Le premier geste de ce gouvernement fut de jeter à la poubelle le nouveau cours d’histoire au secondaire ainsi que celui prévu pour le niveau collégial. Le but est simple, soit de faire en sorte que nos différences historiques vis-à-vis le reste du Canada ne puissent pas être enseignées aux jeunes Québécois. Un geste qui démontre bien la volonté de s’effacer soi-même en ne permettant pas de perpétuer la mémoire des Québécois. Sans une connaissance adéquate de notre passé, sans la compréhension des batailles qui ont forgé notre nation, sans savoir quelles furent nos défaites et combien nos ancêtres ont peiné pour avoir des gains et bâtir le Québec moderne, nous n’avons plus d’outils, nous nous retrouvons démunis, sans aucun appui pour se référer. Il devient donc impossible de savoir pourquoi et comment le peuple québécois se démarque des autres provinces canadiennes. C’est ainsi plus facile de détruire et démanteler le Québec que nos parents ont construit.

Ressembler au Canada
Mû par cette idéologie du Canada d’abord, tout ce qui singularise le Québec est, pour le gouvernement de Philippe Couillard, une cible à abattre. C’est ainsi que tout y passe. Les délégations du Québec de Moscou, de Santiago et de Taipei passent à la moulinette idéologique de ce gouvernement libéral. La langue française écope aussi, lorsque le premier ministre du Québec affirme qu’on a un problème si on est rendus au point où il faut dire aux gens que le Québec est francophone et par le bilinguisme qui reçoit une promotion de l’État dans l’espace public ou qui devient la norme dans les services de santé. La guillotine est aussi tombée sur d’autres acquis du Québec, tels les CLD, la souveraineté alimentaire, les services de garde, les commissions scolaires puis notre réseau de santé.

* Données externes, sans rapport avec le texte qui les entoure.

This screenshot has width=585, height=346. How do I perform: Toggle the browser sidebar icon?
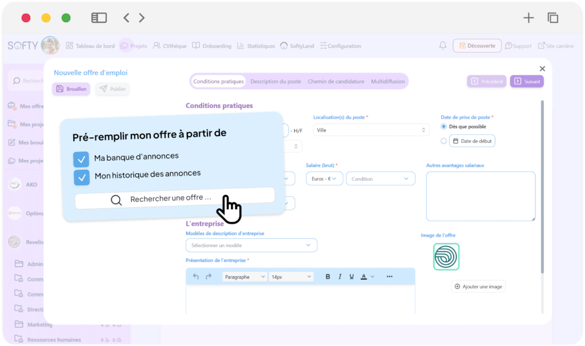(99, 18)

L’idéologie pro-canadienne qui anime M. Couillard se retrouve de façon explicite dans la leçon que le premier ministre a donné aux Québécois concernant l’oléoduc de TransCanada. Face à une levée de boucliers dans l’opinion publique contre le passage de cet oléoduc, Philippe Couillard a affirmé qu’il fallait faire preuve de gratitude envers le Canada puisque notre province bénéficie de la péréquation. Ainsi pour le premier ministre du Québec, laisser passer le pétrole albertain sur le territoire québécois, c’est « participer à l’économie canadienne » et montrer que nous sommes redevables à la richesse qui provient de l’exploitation des hydrocarbures dans l’ouest du pays. En bref, accepter l’oléoduc sur notre territoire, c’est notre tribut à la grande nation canadienne.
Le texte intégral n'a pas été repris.